── Data extract
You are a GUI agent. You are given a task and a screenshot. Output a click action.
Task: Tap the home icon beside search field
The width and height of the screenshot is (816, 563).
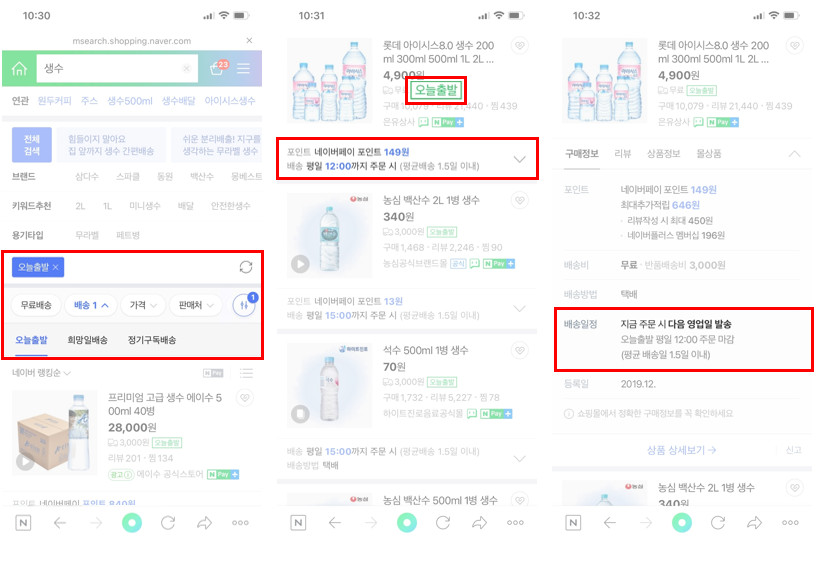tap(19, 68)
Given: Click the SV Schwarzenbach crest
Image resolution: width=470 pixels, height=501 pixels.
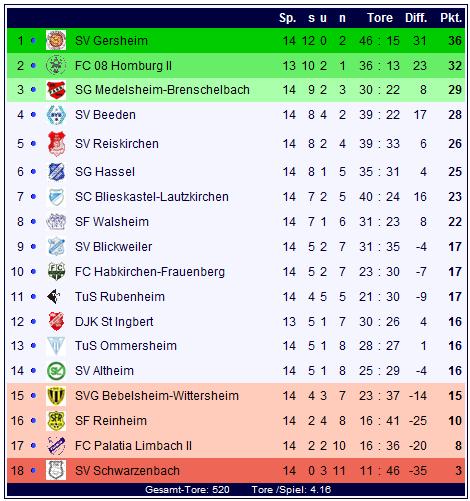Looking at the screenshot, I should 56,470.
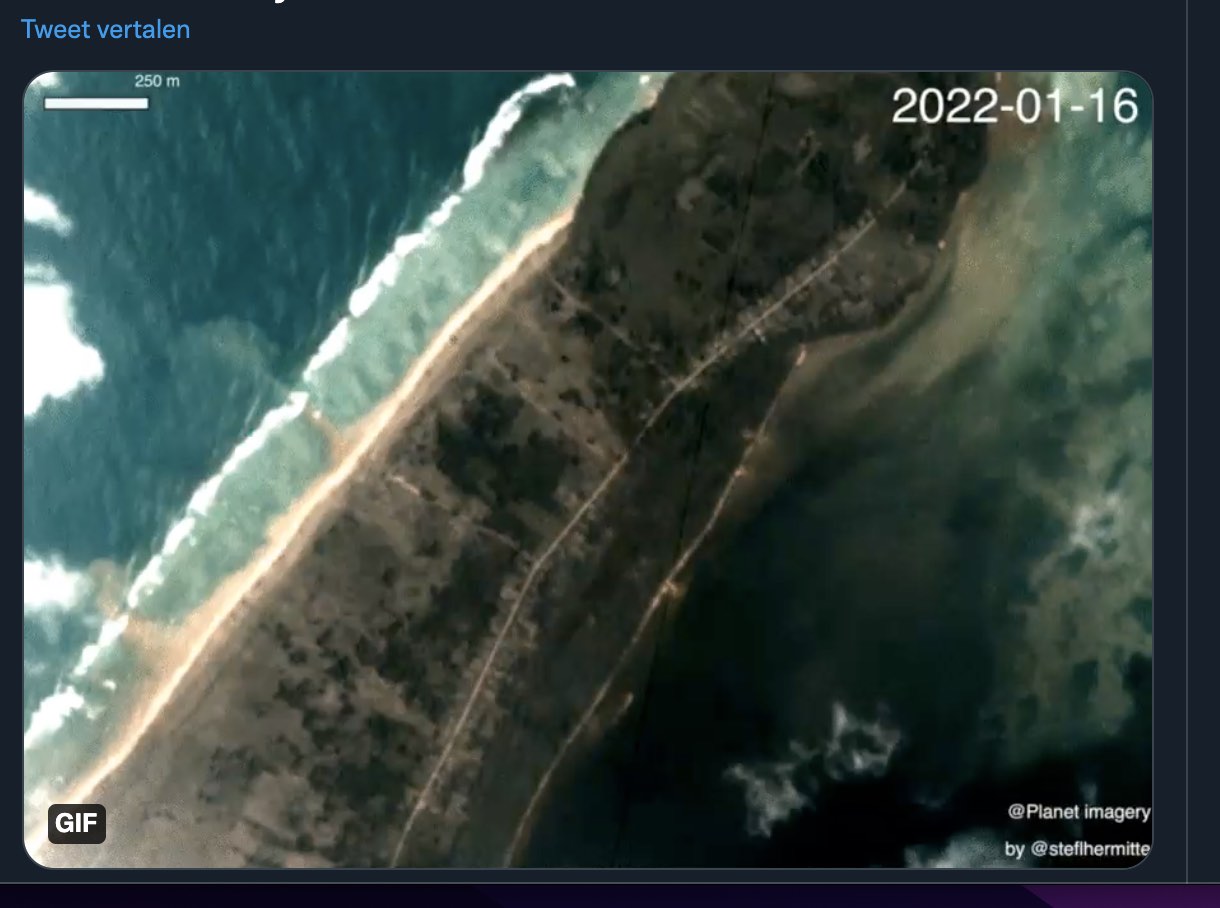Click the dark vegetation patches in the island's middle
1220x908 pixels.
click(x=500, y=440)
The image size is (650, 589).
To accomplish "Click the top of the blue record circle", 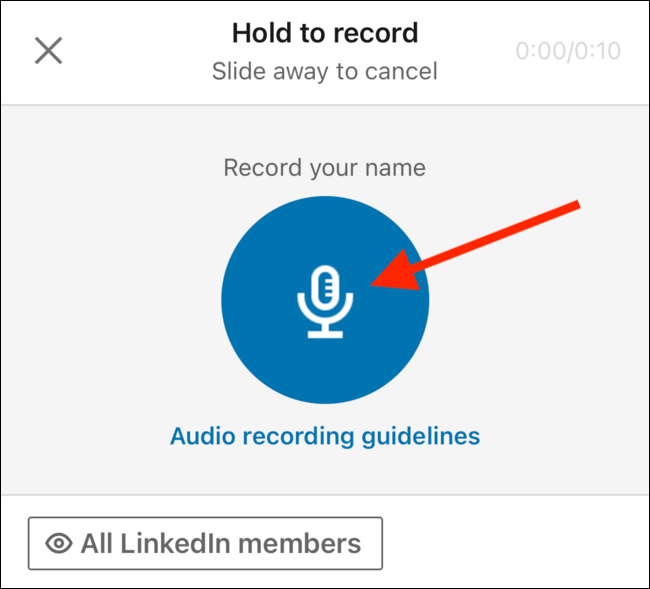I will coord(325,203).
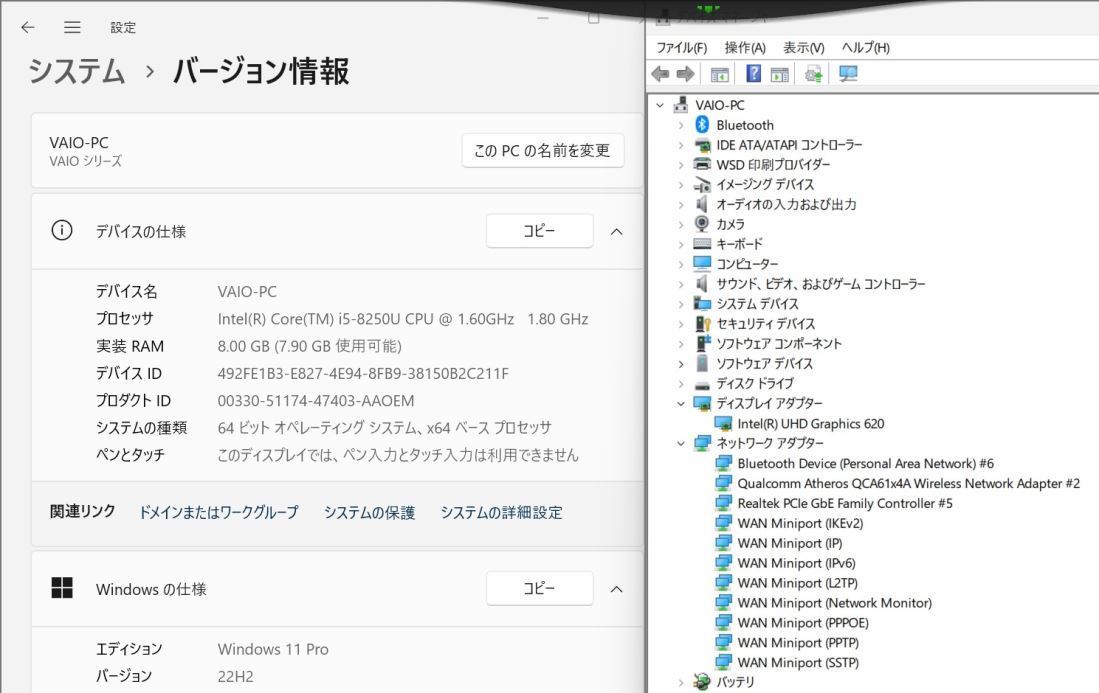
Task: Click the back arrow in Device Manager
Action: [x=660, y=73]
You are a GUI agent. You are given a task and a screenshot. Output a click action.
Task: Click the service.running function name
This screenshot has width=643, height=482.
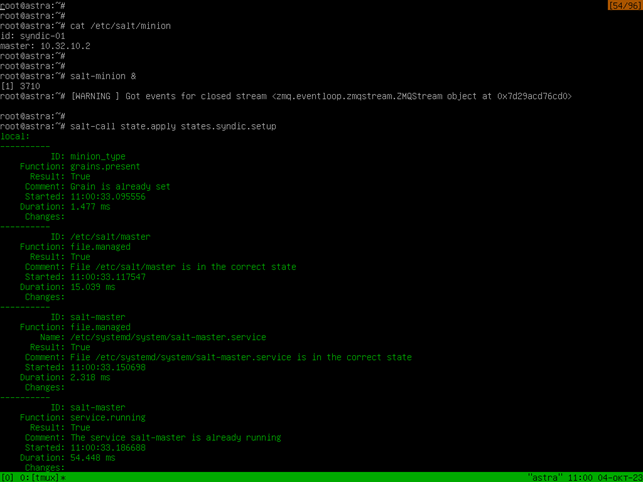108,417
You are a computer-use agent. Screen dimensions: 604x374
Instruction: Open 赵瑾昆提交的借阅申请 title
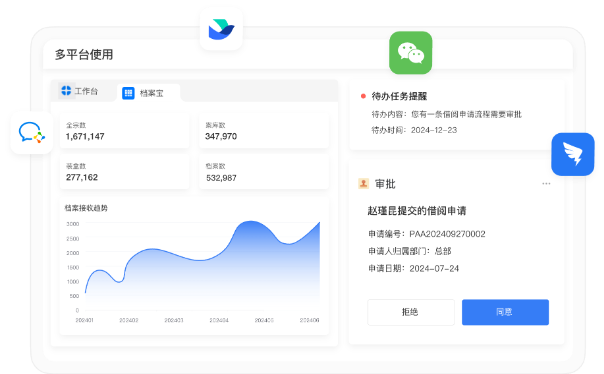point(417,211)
────
── Data extract
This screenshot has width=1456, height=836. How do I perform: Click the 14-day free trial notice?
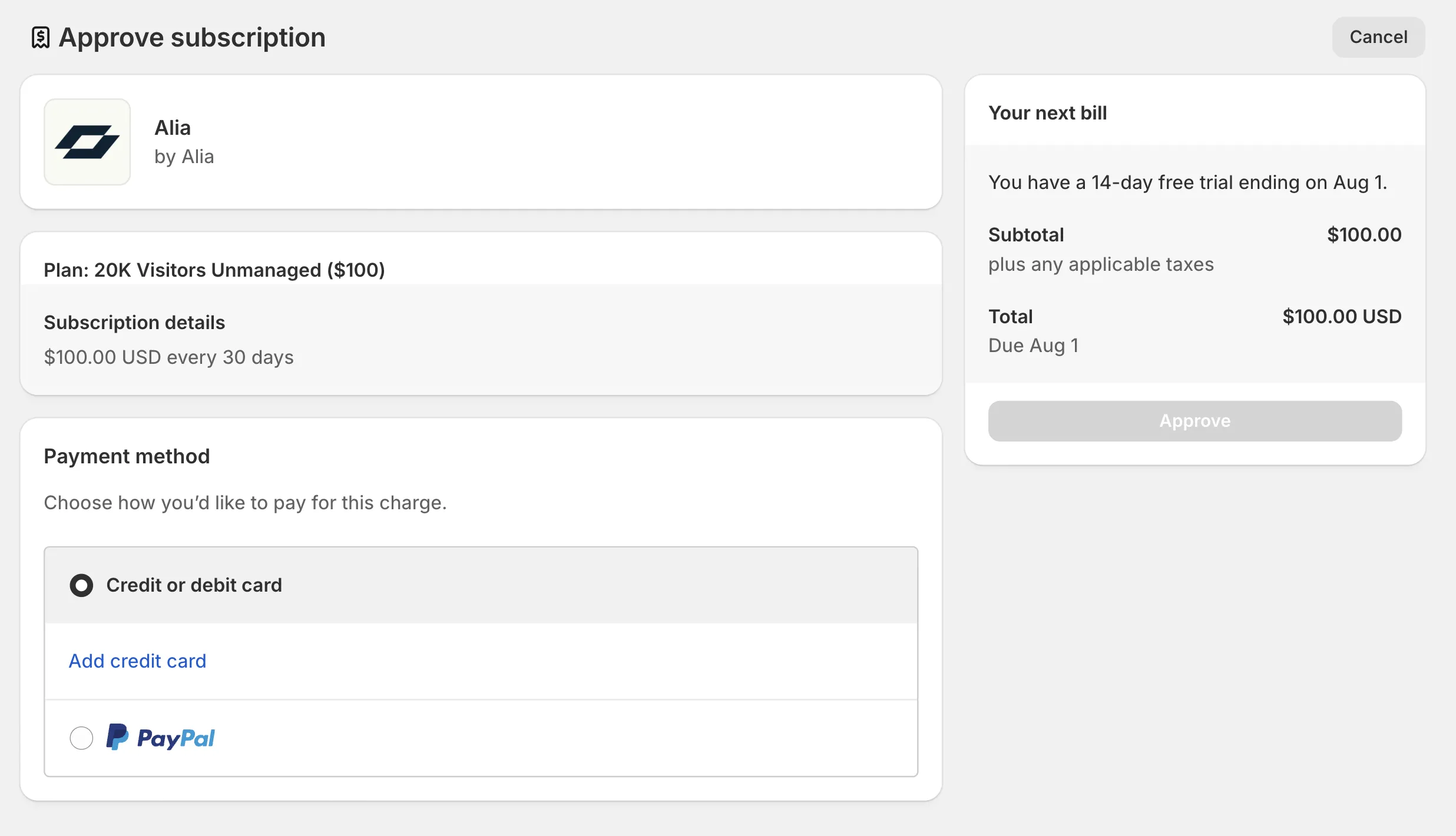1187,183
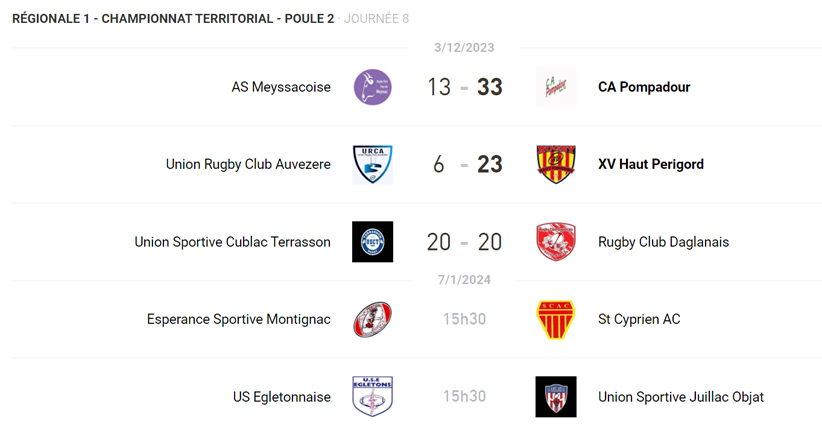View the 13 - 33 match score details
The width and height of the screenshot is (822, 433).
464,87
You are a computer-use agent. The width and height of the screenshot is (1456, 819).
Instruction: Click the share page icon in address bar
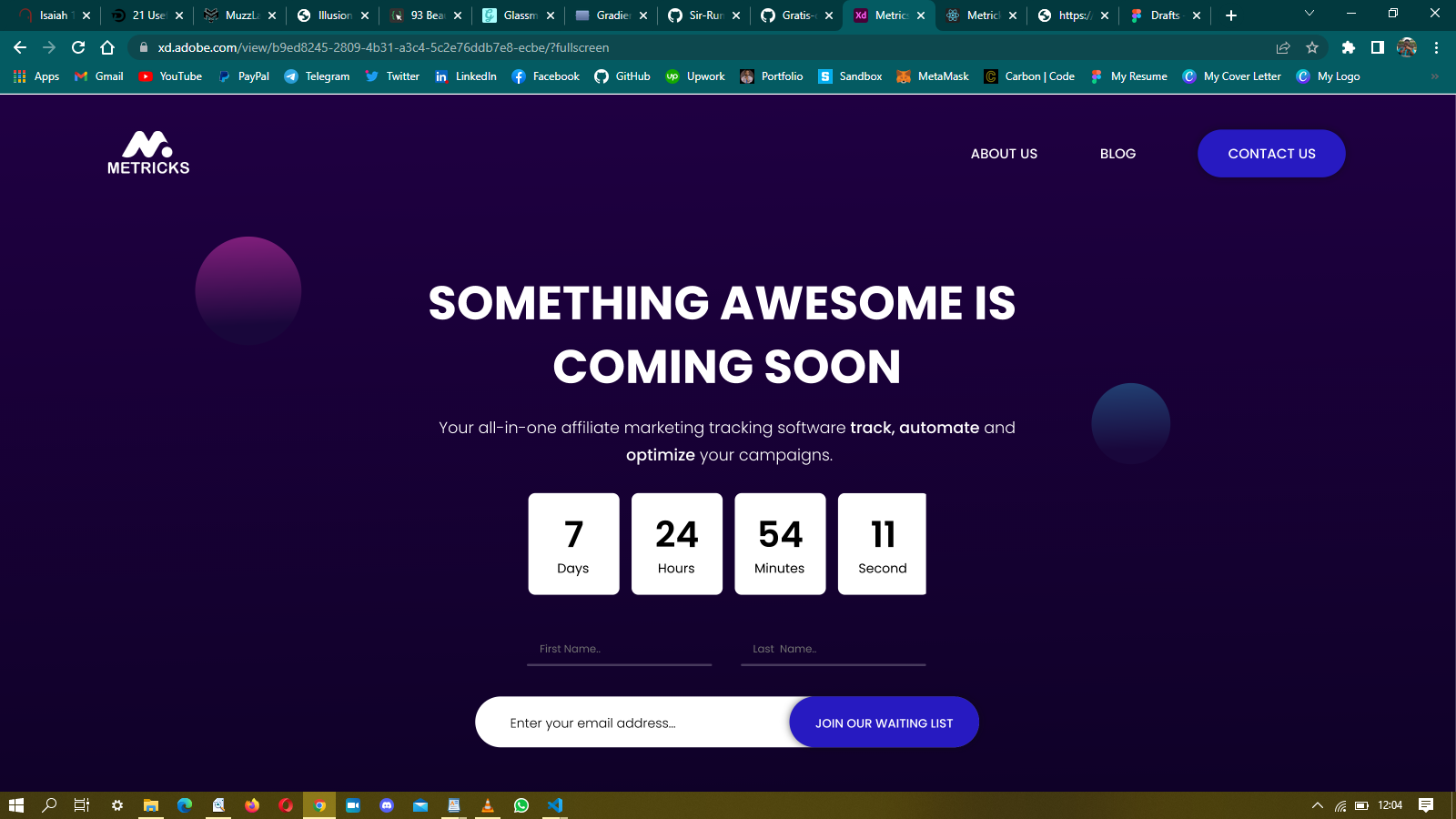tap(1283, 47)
────
── Data extract
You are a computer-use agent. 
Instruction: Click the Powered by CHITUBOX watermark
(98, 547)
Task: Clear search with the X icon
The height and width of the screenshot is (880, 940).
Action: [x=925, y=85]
────
Problem requirements:
Check every line in the material above for the string "computer", then give only the number of lines that have it.

Final answer:
3